# TT MK1- APR stage 1, 2 or 3? Cost vs Value?



## ahirschb (Mar 18, 2011)

after my last ad, where you all recomended a chip, i saw several stages of APR with VERY different prices.

what should i buy?

is paying so much for stage 3 actually worth it?

i have a silverish coupe 225 btw.


----------



## T3RBO (Dec 9, 2003)

At most places stage 1 is a generic remap, stage 2 is a custom remap to suit your car/mods and stage 3 is for heavily modded cars including big turbos :wink:


----------



## neilc (Aug 8, 2011)

I had a stage 1 remap on my old 225 a few years ago and it totally transformed the car. Its a really good place to start and then work your way up to some other mods.


----------



## Matt B (Apr 8, 2007)

neilc said:


> I had a stage 1 remap on my old 225 a few years ago and it totally transformed the car. Its a really good place to start and then work your way up to some other mods.


Why have you got Cambelt Change in your signature strip lol


----------



## jamman (May 6, 2002)

Matt B said:


> neilc said:
> 
> 
> > I had a stage 1 remap on my old 225 a few years ago and it totally transformed the car. Its a really good place to start and then work your way up to some other mods.
> ...


Because you can put what you want in your sig Matt :wink: :-*


----------



## T3RBO (Dec 9, 2003)

[smiley=book2.gif] :lol: [smiley=book2.gif]


----------



## pablos (Jan 14, 2003)

ahirschb said:


> is paying so much for stage 3 actually worth it?


Only you can answer that as it depends what you want out of your TT and how much you you're willing to pay. _(not much help I know :wink: )_

I ran APR Stage 3 on my 225 Mk1 and loved it - to me it was worth every penny. The car was fantastic and didn't miss a beat the whole time I owned it. Guaranteed grin every time I drove it.


----------



## chilledoutman (Jun 6, 2010)

Have a qs 240bhp but upped to 261 from new at Audi by people they use apparently back when new in 2005.
Remap still be good to go on mine? Advice appreciated.
Hope this ain't classified as stealing a thread? Lol!


----------



## neilc (Aug 8, 2011)

Matt B said:


> neilc said:
> 
> 
> > I had a stage 1 remap on my old 225 a few years ago and it totally transformed the car. Its a really good place to start and then work your way up to some other mods.
> ...


Its a just a list of wotk that the TT shop carried out for me. If it makes you happy I will remove it with all possible haste.


----------



## Hark (Aug 23, 2007)

If it's already mapped then I doubt it's worthwhile.

To the original poster the basic rule is:

The higher the stage (e.g. 1,2,3) the faster you go, but the more it'll cost.

Therefore best value for money is a basic remap which will be around £250-£400 I guess.
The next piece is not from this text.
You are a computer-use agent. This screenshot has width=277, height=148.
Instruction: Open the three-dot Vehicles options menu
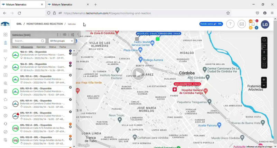57,35
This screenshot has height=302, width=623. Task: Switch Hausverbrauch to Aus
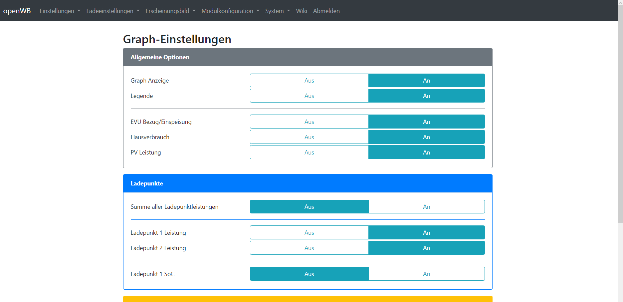(309, 137)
Stage 2 with DV, Maybe a full Exhaust etc you are now in to three figure.

After that you are on to quite a custom map running high boost. I was just creeping in to four figures by this point, but that includes cosmetic changes, brakes, suspension etc.

Others have spent MUCH more.

The more the spend the less the value for money, but MORE SMILES. lol


----------



## Matt B (Apr 8, 2007)

neilc said:


> Matt B said:
> 
> 
> > neilc said:
> ...


Sorry dude I didnt mean any offence by it, just a good job they didnt check your tyre pressures and top up your washer bottle too :wink:


----------



## neilc (Aug 8, 2011)

Its a just a list of wotk that the TT shop carried out for me. If it makes you happy I will remove it with all possible haste.[/quote]

Sorry dude I didnt mean any offence by it, just a good job they didnt check your tyre pressures and top up your washer bottle too :wink:[/quote]

I wonder if they did top up my water bottle. Does this count as a modification ?


----------



## Adam-tt (Apr 3, 2010)

chilledoutman said:


> Have a qs 240bhp but upped to 261 from new at Audi by people they use apparently back when new in 2005.
> Remap still be good to go on mine? Advice appreciated.
> Hope this ain't classified as stealing a thread? Lol!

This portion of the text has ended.